The commission decided that in case a telecom operator wants to trade spectrum held by it for mobile services, the company will need to inform the Department of Telecom and Trai before 45 days of actual transaction date for partial sale and 60 days in advance for a complete sale of radio waves.
"The DoT will need to revert within 15 days in the first case and 21 days in the second case in order to further enhance ease of doing business," Sundararajan said.
The commission also approved the reduction in spectrum usage charge (SUC) for internet service providers who use radio waves in high-frequency range to fill the gap in their network connectivity at the last mile access (subscriber's end) and not for creating a ubiquitous mobile network across the entire telecom circle.
"In the case of ISP and VSAT licensee, no minimum presumptive AGR (part of entry fee paid by them) should be made applicable to them. SUC should be levied at 1 per cent so as to cover administrative charges and there should be no financial bank guarantee for ISP licences," Sundararajan said.

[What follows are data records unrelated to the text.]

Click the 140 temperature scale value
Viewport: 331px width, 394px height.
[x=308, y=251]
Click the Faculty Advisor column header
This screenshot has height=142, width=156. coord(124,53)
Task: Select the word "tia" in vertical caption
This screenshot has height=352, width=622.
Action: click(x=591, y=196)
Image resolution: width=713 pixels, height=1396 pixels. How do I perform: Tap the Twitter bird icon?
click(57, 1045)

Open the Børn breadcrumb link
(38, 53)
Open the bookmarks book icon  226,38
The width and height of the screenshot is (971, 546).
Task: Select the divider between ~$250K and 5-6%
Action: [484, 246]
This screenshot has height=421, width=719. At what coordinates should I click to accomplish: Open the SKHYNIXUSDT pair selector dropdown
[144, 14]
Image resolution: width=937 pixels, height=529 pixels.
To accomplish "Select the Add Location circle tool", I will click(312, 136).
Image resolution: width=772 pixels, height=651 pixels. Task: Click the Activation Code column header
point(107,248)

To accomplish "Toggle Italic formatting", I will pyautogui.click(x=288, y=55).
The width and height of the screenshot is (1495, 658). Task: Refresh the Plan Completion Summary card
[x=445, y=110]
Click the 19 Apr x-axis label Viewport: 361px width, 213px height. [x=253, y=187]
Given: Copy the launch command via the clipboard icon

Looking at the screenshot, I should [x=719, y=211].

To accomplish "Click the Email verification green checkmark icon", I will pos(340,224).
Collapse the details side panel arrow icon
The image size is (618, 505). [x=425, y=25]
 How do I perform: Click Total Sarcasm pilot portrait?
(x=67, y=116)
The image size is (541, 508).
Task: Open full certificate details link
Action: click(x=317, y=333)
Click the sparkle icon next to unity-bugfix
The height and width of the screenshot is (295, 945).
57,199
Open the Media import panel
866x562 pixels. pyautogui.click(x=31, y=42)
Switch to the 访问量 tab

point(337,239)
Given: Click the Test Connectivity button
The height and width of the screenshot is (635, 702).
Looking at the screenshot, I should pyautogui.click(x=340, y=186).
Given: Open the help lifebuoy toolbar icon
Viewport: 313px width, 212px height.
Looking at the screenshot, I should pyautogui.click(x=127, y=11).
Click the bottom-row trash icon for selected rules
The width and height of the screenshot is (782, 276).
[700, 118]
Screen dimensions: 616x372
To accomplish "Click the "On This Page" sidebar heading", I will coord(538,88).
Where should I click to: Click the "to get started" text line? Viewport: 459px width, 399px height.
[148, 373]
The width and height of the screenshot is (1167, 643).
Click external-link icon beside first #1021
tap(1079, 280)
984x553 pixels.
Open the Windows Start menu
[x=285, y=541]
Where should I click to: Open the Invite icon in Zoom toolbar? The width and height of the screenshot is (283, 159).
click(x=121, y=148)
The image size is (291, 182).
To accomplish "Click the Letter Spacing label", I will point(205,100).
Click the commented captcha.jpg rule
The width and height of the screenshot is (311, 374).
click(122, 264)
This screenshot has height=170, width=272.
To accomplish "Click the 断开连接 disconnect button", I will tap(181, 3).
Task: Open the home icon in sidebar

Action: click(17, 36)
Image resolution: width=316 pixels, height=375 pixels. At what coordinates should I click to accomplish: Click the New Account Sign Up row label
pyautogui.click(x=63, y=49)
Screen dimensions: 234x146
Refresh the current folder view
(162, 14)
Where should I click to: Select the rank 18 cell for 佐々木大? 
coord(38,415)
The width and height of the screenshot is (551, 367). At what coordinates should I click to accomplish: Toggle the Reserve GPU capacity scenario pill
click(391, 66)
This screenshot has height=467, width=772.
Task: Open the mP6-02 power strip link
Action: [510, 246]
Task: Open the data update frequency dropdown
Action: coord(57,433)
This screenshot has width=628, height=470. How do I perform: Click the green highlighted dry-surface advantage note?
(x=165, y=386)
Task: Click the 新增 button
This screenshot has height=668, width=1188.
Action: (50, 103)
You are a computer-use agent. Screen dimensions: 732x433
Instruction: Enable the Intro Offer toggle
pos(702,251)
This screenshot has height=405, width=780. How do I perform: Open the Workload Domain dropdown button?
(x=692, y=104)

Out of 262 ISP licence holders, only 15 ISPs have been assigned spectrum by DoT for a period of one or two years only. DoT will continue providing them spectrum on administrative basis 2.7 GHz, 3.3 GHz, 5.7 GHz and 10.5 GHz bands.
Telecom Commission Also Escalated Cost of Bharat Net Rollout
Besides this decision, the commission also approved the escalated cost of rolling out the broadband network by the state government under phase 2 of the Bharat NeT project. The commission approved Rs 405 crore capital expenditure, revised from Rs 375 crore, proposed by Odisha with 8% (of capex) separate administrative expense, 3% contingency and 6% operational expense for a period of three years.
Similarly, for Andhra Pradesh, it revised capex budget to Rs 998 crore from Rs 847 crore earlier, Jharkhand to Rs 490 crore from Rs 398 crore, Maharashtra to Rs 2,709 crore from Rs 1,871 crore and Gujarat to Rs 1,943 crore for BharatNet phase 2. The government has plans to connect all 2.5 lakh village panchayats by the optical fibre based broadband network by March 2019.